The retail market for RVs, both new and used, is expected to total around $50 billion this year, with about 80% of that amount coming from the sale of used units, according to Lenny Sims, analyst for used vehicles price publisher NADAguides.com, who was interviewed by The Record of Stockton, Calif.
Last year, when 311,000 new motorhomes and towable RVs were shipped to dealers, the retail market value for new units amounted to almost $11 billion, according to the Recreation Vehicle Industry Association (RVIA).
During the first eight months of this year, total RV shipments were up 1.9%, so it appears the new unit retail market will again be around $11 billion.
However, Sims also told The Record that he believes the RV retail market, both new and used, will balloon to $200 billion in sales by 2010.
The diesel-pusher Class A motorhome segment will be a significant contributor the growth, Sims said. Now, the heaviest volume of the diesel-pusher segment is coaches priced from $175,000 to $200,000, he told the newspaper.

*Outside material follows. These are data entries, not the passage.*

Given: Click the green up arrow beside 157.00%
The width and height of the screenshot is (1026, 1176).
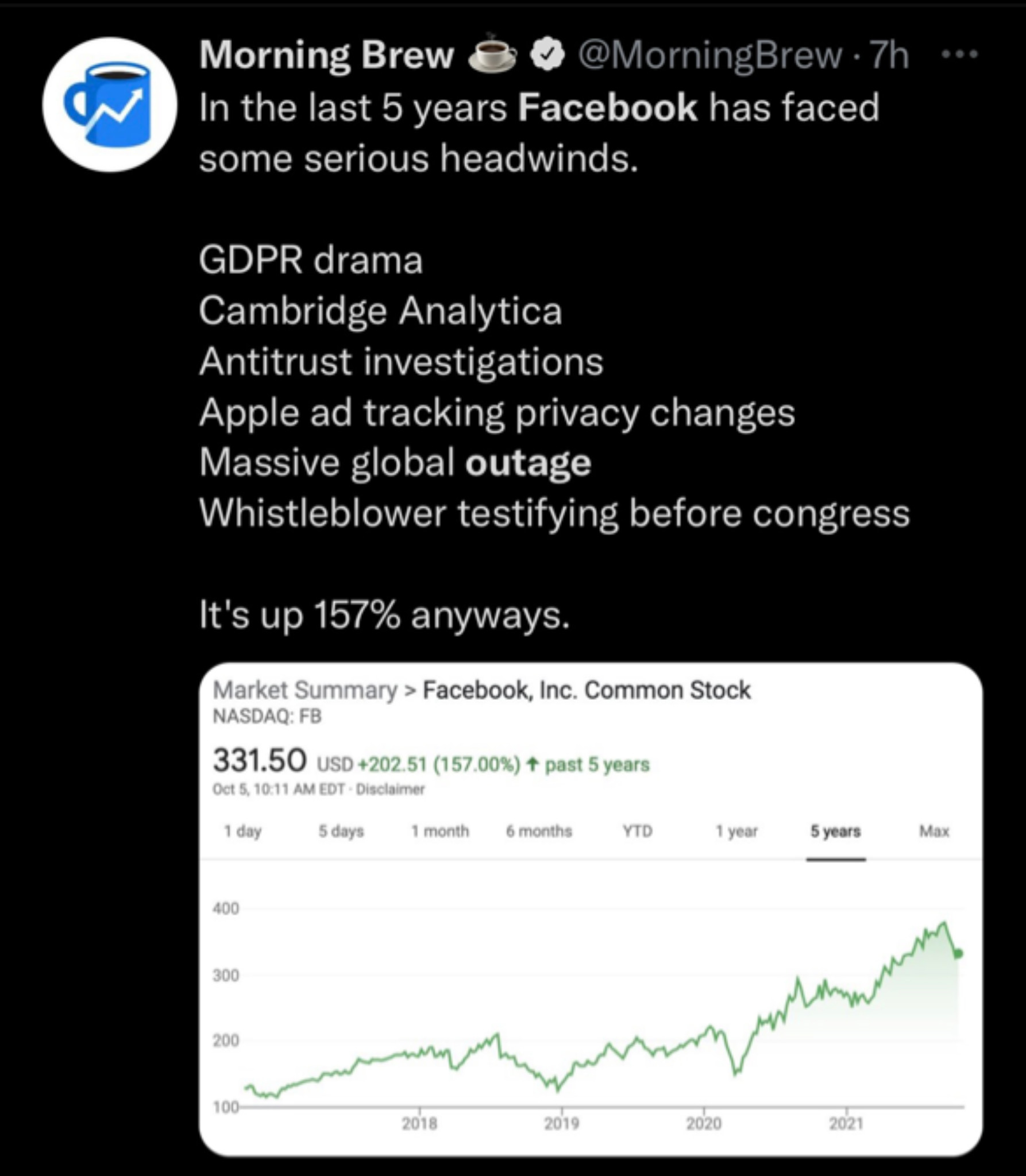Looking at the screenshot, I should pos(533,764).
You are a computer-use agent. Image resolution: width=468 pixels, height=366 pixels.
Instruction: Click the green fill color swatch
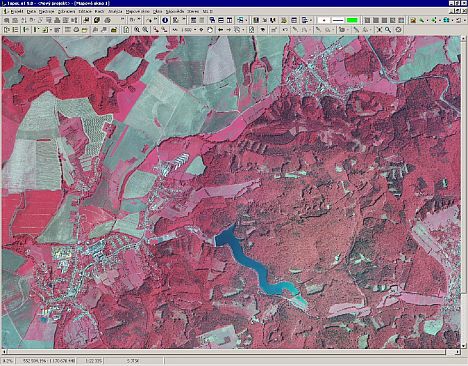(352, 20)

“That market has definitely been driven lately by the boomer generation,” Sims said. “The luxury buyer has changed quite a bit. Through the ‘80s, when we had some economic issues, a lot of people were forced to retire. They sold their homes, bought an RV and full-timed it to go enjoy the world.
“Today, the buyer is quite a bit different – a little younger, 42 and up. He’s more sophisticated, does a significant amount of research. There are a lot more doctors and professionals and it’s been spurred on by 9/11.”